◆ Aim of the exercise
Entries must be copied exactly, with nothing left out.

◆ Data supplied

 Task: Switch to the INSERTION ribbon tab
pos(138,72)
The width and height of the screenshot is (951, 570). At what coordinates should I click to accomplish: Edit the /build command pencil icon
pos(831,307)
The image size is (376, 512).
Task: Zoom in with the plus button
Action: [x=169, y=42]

◆ Exercise answer
 Task: Switch to the INSERTION ribbon tab
pos(138,72)
The width and height of the screenshot is (951, 570). At what coordinates should I click to accomplish: Edit the /build command pencil icon
pos(831,307)
The image size is (376, 512).
Task: Zoom in with the plus button
Action: [x=169, y=42]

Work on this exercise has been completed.